My range of motion was literally zero, left to right. I could not lift my head either. If I tried to do any of these motions, it was extreme pain. I was scared and started to cry. I was afraid. Why can’t I move my neck at all. What did I do? I wasn’t in an accident or hit my head. Could a bad nights sleep really do all of this?
We went to the hospital. After doing a round of test on me to make sure I didn’t have meningitis, a stroke or spine issues, they told me it was just a bad nights sleep & a lot of stress.
Women tend to carry their stress in their neck and shoulders. Men, carry there’s in their lower back.
I was stressed:
- I might be getting a new job that will change things.
- I am planning a vision board party with my daughter.
- I need to update the website for my daughters business.
- I have dreams I need to read for The Knighten Project.
- I have blog post to write and plan to post.
- I have a new book out that I need to promote.
- My kids are in sports and competitive sports take up so much of our life.
- I’m married. (Ladies you get it)
- Did I mention, I might be starting a new job.
Yeah, I was stressed.
They gave me a pain killer shot. He worded it as, “Advil times 4!” and prescribed muscle relaxers. The first few days after the hospital visit, I was still in alot of pain. Some things I had to do, I just suffered it to be so. I took a Motrin and smiled through it.
We even took holiday photos this weekend. I look so stiff.
Tuesday morning, I had a professional massage and Oh.My.Goodness … it was the best thing I could have did for myself. I immediately felt better. I have better range of motion and much less pain. This is first day that I haven’t taken any medicine.
Over the past 7 days, I didn’t do much work on the computer but I had alot of time to think. Here are a few lessons that came to me:
Let go of somethings. Sometimes I wonder why God gave me so many ideas and why I feel the need to act on them all at the same time. Something has to give. During my down time, I saw that in order for me to continue to grow in certain areas I am going to have to release somethings (at least for a while).
I need help. I’ve been doing so many things for so many years by myself. My take away lesson for myself is, just because you have an idea doesn’t mean you personally have all of the tools to execute it best. I’m grateful for the things I’ve created over the years, but I honestly believe I could be farther along if I would have hired help a long time ago. I need an assistant. I want more writers. I would love a business manager & a speakers agent. Yes. I need to hire help. Who will I hire first, is the question.
Use what you already know. My husband calls me the queen of conferences. He means I like to go to conferences, take classes, read books and just learn new things. He follows up with, “Now apply all you have learned.” If I don’t go to another conference in 2018, but apply everything I’ve learned over the past few years I could see a change in my endeavors.
Do what you really want to do. There is one of my projects that I hold dear to my heart but I do everything but that. I let things of lesser value take the lead. Why?

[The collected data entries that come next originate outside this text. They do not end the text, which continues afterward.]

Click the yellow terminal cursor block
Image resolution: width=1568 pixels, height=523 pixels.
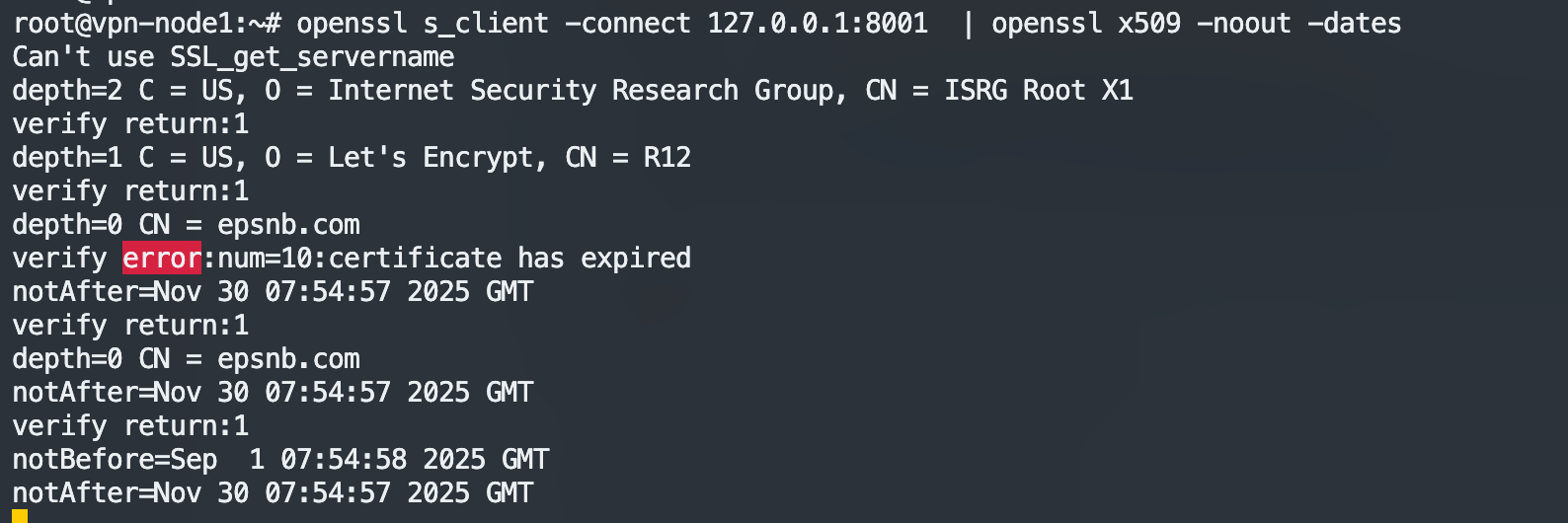[x=20, y=516]
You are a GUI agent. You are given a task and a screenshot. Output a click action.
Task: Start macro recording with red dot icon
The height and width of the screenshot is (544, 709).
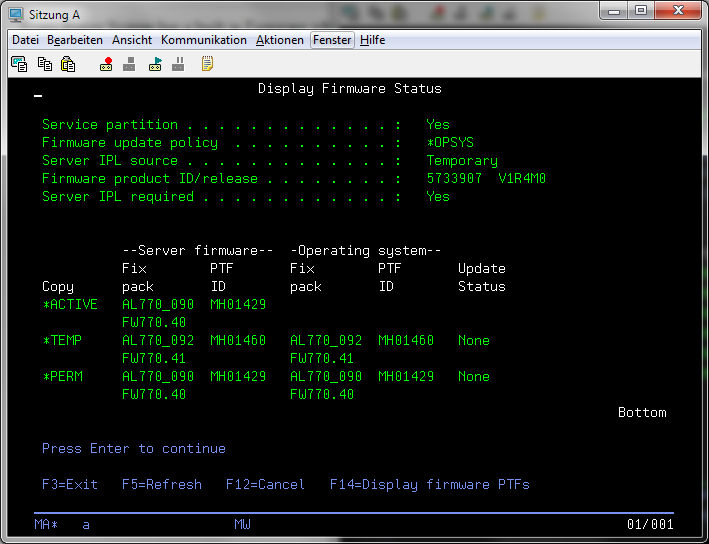pyautogui.click(x=106, y=64)
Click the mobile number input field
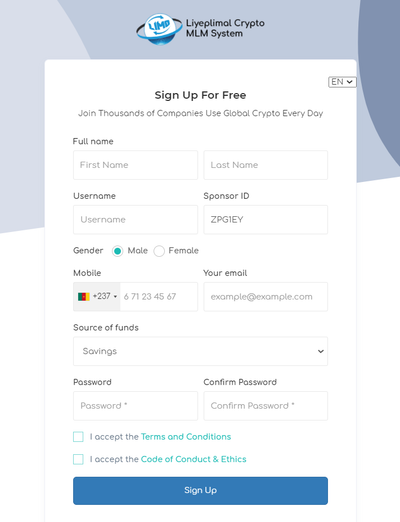 click(159, 296)
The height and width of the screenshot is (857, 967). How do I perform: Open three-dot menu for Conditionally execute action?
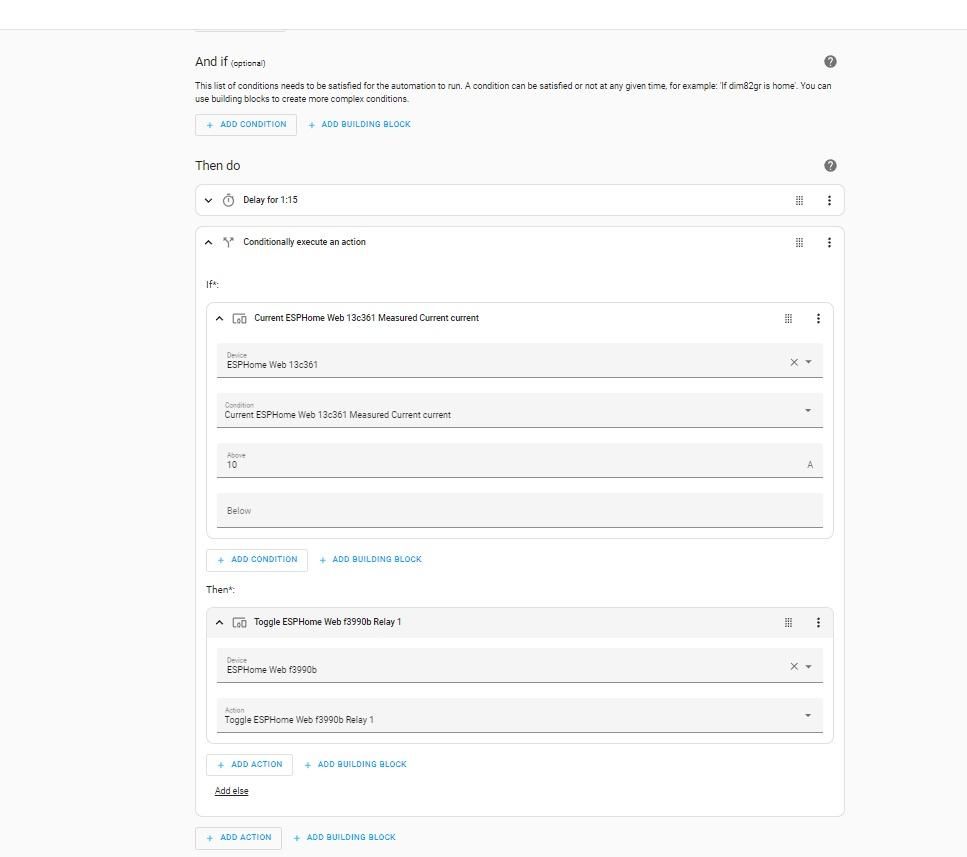pos(829,242)
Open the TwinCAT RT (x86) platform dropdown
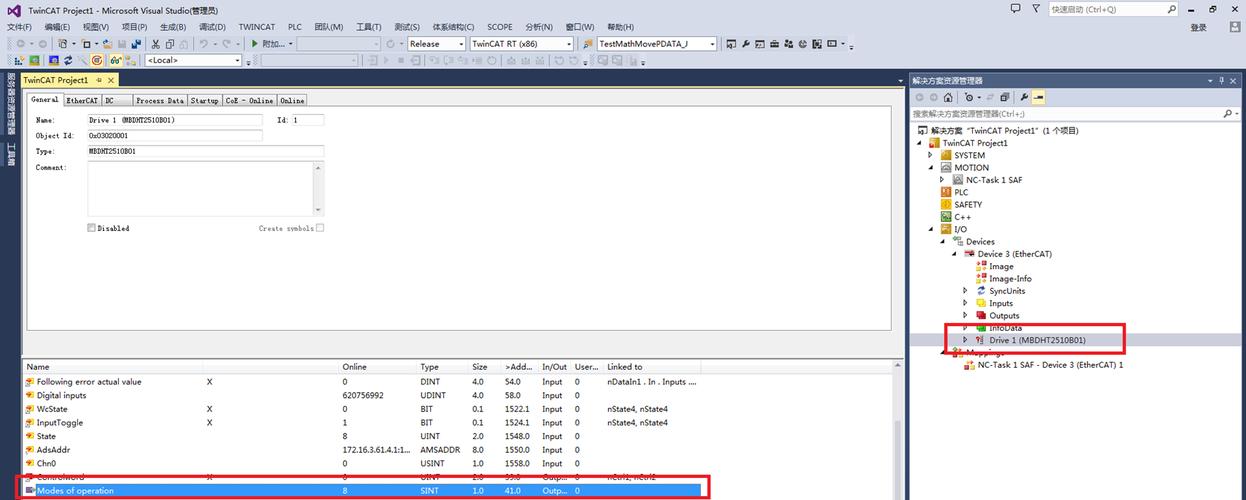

I need to figure that out. Am I afraid of success in that area? Am I afraid I will fail big time? Why am I not giving my all to my passion project? What if I donate my 2018 to this? How different would things be in December 2018? Hmmmmmm. We shall see.
Sometimes I want to disappear. I’ve been blogging a looooong time. While I still love blogging and everything that comes with it, the older I’ve gotten the less I want to share personal things online. The less I care about posting a picture of me, my children, where I am, what I’m doing, look at me here, look at me there. I want more privacy. It seems that’s what rare these days. I think its age. Sometimes, I actually want to just take a social media break.
As I type this, my neck is 90% better. I am so grateful. During this experience, I had so much pain, but also so much revelation. There is definitely a change coming. I need to stop worrying about the things I really can’t control. Stress is not good for our bodies and could affect it in multiple ways.
Sometimes you have to get really still to get really clear. If you don’t stop on your own, God can make you stop and be still. I’d prefer to get the lesson the first time around.
Also, did I get the job?
Yes. Yes I did. (They called the next day actually)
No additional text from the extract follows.